On 5/10/20 19:39, Mike Dillinger wrote:
Thanks for the expeditious response!
Xbox wants the following ports open: 88 (UDP), 3074 (UDP and TCP), 53
(UDP and TCP), 80 (TCP), 500 (UDP), 3544 (UDP), 4500 (UDP). 53 and 80
are for outgoing only as far as I know, so we're really focused on 88,
3074, 500, 3544, and 4500. I know when the ports were closed, many of
the multiplayer features didn't work. For instance, joining a group
game and in-game chat were two of them. Once the ports were opened,
everything worked great.
Now add a second console and the need to mimic the behavior. That seems
to be the challenge. I don't know how to get incoming NAT to route
properly to the source Xbox, and specifically when both are up and
running at the same time. Changing ports is not an option since
Microsoft controls the ports. To my knowledge, I can't change incoming
ports on the console nor can I change the ports coming from the WAN side.

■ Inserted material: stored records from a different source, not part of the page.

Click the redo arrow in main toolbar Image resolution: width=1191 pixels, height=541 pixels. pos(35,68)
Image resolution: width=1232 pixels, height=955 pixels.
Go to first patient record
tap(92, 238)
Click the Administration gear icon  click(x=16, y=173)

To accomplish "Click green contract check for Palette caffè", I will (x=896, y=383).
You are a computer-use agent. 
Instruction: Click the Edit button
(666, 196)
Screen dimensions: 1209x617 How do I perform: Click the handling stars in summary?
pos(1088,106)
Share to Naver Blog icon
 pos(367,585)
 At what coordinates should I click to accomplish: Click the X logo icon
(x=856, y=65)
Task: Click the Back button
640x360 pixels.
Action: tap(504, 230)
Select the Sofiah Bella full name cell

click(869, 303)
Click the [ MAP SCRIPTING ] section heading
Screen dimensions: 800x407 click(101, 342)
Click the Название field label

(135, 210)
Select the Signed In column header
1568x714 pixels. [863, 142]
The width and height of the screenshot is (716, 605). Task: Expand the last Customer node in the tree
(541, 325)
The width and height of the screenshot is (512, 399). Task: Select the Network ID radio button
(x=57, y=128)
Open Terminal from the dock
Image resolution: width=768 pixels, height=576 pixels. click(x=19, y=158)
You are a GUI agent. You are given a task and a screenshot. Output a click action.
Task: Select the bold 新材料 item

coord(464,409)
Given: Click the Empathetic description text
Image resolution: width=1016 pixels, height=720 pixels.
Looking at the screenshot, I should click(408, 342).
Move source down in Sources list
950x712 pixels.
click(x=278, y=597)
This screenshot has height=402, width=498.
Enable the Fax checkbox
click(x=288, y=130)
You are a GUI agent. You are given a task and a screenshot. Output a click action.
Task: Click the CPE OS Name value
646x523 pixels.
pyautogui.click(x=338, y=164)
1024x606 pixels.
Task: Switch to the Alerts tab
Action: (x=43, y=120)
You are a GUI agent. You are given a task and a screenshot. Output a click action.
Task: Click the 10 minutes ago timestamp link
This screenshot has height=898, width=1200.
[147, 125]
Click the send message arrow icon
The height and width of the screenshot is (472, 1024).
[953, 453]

I have only one public IPv4 address.
-MikeD
So the way NAT works for outgoing connections is that the first packet
of the connection has a 5-tuple, e.g. UDP 192.168.0.2:12345 to
203.0.113.53:53, and the NAT translates it to a different one, e.g. UDP
198.51.100.42:12345 (your public IP) to 203.0.113.53:53. Then when a UDP
packet comes back from 203.0.113.53:53 to 198.51.100.42:12345, the NAT
knows to forward it to 192.168.0.2:12345.
If at the same time it sees a UDP packet from 192.168.0.3:34567 to
8.8.8.8:53, it'll translate that to 198.51.100.42:34567 and everything
is fine. It can tell the difference between packets from 203.0.113.53:53
because they'll either be to 198.51.100.42:12345 or 198.51.100.42:23456
and thereby know where to forward it. Even if the original packet is
from 192.168.0.3:12345, then it'll translate the port too and use e.g.
198.51.100.42:12346 and still have an unambiguous translation.
For incoming connections, that doesn't work. The first packet is from
the remote peer. You get a packet from UDP 192.0.2.10:12345 to
198.51.100.42:4500, which internal host should it go to? There is no
connection tracking entry yet and now the first packet doesn't contain
the address of either internal host.
The normal solution to this is to either use a different public IP
address or a different port for each internal host. Alternative
solutions are inherently protocol-specific and not even guaranteed to
actually exist. I don't know anything specific to tell you about what
protocol(s) Xbox uses. There doesn't appear to be a conntrack helper for
this.
The simplest solution if it really has to use specific ports is to get
another public IP address. ISPs often offer these on business-class
connections, or you may be able to get one from a VPN provider.